> TASK DESCRIPTION:
Lines below starting with the line with "Viewport: 798px width, 532px height." and going on through the line with "You are a computer-use agent. This" must be output exactly; the rest of the records must be left out.

Stored items:
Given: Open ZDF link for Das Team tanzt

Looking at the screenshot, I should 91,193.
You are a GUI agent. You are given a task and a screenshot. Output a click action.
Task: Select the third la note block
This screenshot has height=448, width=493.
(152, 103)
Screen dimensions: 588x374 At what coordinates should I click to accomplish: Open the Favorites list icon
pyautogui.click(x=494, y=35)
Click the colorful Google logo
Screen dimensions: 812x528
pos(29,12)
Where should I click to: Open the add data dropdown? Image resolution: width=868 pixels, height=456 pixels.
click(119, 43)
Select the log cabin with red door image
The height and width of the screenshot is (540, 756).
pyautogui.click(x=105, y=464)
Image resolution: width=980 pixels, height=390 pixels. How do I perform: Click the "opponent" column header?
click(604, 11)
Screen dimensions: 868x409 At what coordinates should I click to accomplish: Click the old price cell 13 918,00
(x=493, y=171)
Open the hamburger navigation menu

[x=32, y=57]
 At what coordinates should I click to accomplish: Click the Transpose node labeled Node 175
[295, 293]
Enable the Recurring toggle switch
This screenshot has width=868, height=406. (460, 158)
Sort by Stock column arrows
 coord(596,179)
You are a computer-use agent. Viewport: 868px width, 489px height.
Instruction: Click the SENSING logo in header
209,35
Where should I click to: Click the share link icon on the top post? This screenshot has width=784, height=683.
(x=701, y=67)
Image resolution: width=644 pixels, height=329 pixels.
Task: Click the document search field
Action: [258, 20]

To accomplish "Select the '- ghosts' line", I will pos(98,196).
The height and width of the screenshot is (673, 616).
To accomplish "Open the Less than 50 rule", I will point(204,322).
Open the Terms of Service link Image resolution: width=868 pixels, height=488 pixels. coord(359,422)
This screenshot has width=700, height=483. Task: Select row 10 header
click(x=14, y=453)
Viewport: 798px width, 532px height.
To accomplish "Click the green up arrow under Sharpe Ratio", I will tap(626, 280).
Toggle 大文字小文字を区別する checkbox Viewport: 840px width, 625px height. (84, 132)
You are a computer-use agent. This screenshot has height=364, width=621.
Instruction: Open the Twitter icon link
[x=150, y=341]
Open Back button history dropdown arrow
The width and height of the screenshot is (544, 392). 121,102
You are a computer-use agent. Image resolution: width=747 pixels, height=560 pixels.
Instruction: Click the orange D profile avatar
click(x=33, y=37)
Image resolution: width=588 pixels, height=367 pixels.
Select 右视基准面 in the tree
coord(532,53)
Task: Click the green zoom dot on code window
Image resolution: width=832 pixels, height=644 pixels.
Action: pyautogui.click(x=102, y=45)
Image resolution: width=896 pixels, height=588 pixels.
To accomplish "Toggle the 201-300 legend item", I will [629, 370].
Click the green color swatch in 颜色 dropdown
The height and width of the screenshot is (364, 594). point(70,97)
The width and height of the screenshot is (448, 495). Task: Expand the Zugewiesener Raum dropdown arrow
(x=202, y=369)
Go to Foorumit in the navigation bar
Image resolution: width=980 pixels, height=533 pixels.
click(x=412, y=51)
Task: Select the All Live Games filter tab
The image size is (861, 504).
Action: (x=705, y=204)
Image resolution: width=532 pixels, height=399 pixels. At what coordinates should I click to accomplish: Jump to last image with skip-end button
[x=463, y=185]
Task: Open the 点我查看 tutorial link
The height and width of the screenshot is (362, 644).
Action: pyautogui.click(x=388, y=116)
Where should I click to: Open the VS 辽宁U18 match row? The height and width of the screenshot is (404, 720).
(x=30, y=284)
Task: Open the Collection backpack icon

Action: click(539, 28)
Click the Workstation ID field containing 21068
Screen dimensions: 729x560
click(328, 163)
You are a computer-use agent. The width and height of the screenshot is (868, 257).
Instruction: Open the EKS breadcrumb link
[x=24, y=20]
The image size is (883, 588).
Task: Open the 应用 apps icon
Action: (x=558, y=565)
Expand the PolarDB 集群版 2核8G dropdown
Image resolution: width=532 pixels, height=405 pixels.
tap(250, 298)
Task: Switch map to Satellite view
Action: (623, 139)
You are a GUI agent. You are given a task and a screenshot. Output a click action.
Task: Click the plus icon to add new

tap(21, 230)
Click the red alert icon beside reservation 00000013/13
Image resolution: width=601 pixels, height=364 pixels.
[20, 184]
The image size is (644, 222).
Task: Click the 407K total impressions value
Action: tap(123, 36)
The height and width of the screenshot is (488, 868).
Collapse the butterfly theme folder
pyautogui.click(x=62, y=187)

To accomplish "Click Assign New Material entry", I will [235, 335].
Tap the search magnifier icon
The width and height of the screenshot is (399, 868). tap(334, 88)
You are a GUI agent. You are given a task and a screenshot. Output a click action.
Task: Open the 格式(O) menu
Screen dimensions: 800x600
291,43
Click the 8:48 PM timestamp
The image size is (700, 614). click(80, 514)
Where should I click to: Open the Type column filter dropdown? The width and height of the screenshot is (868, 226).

> REPLY TO THE TASK:
Viewport: 798px width, 532px height.
To accomplish "Click the green up arrow under Sharpe Ratio", I will tap(626, 280).
Toggle 大文字小文字を区別する checkbox Viewport: 840px width, 625px height. (84, 132)
You are a computer-use agent. This screenshot has height=364, width=621.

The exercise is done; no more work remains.